Although Wells and Wellington indicated that they intended to write reassessments of fish in Australia, reptiles in Papua New Guinea and global herpetological taxa similar to their three papers in the Australian Journal of Herpetology, Wells withdrew somewhat from the world of academic herpetology after the affair. He and Wellington republished several of their Australian Journal of Herpetology descriptions, some with slight changes, in the following decades. The first instance of this was apparently in the Australian Herpetologist in the late 1980s; Wells alone published other taxonomic works in the vanity journal Australian Biodiversity Record in the 2000s.
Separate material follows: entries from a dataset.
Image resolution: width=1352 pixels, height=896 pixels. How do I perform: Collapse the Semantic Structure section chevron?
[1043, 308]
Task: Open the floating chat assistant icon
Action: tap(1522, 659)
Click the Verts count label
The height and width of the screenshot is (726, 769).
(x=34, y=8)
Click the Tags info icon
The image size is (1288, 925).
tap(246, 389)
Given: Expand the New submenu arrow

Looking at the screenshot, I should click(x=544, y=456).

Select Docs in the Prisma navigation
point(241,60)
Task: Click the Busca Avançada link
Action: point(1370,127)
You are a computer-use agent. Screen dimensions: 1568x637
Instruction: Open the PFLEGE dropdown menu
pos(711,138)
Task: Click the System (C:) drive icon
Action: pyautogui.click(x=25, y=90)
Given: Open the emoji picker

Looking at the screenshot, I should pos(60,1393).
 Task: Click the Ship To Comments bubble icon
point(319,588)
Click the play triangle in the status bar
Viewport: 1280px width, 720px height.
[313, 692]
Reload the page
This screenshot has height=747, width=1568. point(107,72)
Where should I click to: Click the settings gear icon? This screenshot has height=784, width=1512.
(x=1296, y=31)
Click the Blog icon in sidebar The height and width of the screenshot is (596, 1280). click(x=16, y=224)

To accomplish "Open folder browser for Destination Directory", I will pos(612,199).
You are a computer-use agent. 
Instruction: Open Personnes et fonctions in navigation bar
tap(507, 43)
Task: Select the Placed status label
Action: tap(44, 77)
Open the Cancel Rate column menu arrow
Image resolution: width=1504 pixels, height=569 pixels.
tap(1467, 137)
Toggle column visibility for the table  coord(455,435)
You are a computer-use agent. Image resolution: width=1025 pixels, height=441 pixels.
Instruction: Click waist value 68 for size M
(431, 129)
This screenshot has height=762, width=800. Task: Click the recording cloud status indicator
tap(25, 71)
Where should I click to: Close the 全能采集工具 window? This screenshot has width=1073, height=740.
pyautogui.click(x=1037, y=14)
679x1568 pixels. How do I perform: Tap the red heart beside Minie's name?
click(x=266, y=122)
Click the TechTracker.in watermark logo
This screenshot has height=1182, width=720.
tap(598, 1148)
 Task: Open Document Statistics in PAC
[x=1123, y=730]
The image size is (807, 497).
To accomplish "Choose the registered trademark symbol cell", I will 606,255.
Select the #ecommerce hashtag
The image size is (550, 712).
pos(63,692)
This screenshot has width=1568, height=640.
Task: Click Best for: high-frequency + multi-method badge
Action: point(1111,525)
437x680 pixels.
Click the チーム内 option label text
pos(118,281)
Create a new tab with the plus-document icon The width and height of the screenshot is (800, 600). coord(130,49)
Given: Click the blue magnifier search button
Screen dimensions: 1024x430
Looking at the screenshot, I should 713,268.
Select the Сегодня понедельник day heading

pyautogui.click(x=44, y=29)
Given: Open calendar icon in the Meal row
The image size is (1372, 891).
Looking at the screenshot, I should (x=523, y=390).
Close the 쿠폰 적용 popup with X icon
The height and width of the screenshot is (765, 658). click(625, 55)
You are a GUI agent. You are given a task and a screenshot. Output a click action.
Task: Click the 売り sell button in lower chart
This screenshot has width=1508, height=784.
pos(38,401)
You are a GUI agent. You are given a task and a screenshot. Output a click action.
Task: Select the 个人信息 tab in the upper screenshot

In 1997, Robert Sprackland, Hobart Muir Smith, and Peter Strimple initiated another case with the ICZN (number 3043) to suppress a specific name (Varanus keithhornei) published by Wells and Wellington in 1985 in favour of a name proposed in 1991 by Sprackland, who had not seen the pair's 1985 description. Suppression was widely opposed and the ICZN decided in 2001 to conserve Wells and Wellington's name as the senior synonym. Both Wellington and Wells have occasionally weighed in on other ICZN cases or defended names from their Australian Journal of Herpetology papers as senior synonyms.

In its 1991 case decision, the ICZN noted that the affair highlighted the need to update its Code to account for the effects that desktop publishing was having and would continue to have on the availability of scientific names. Nonetheless, 25 years after the affair, the herpetologists Van Wallach, Wolfgang Wüster and Donald G. Broadley wrote that "taxonomy remains as vulnerable to acts of nomenclatural vandalism as it was then". Indeed, the term "taxonomic vandalism", coined in the introduction to the pair's 1983 paper, has come be the most widely used term to describe the act of publishing low-evidence taxonomy for the purpose of proposing many new scientific names without peer review. Wells and Wellington's case was cited during a different ICZN case initiated nearly three decades later, concerning the taxonomic work of another amateur Australian herpetologist, Raymond Hoser. Hoser, who writes about Australian herpetofauna in the self-published Australasian Journal of Herpetology, gave the Pilbara death adder its scientific name (Acanthophis wellsi) in honour of Wells.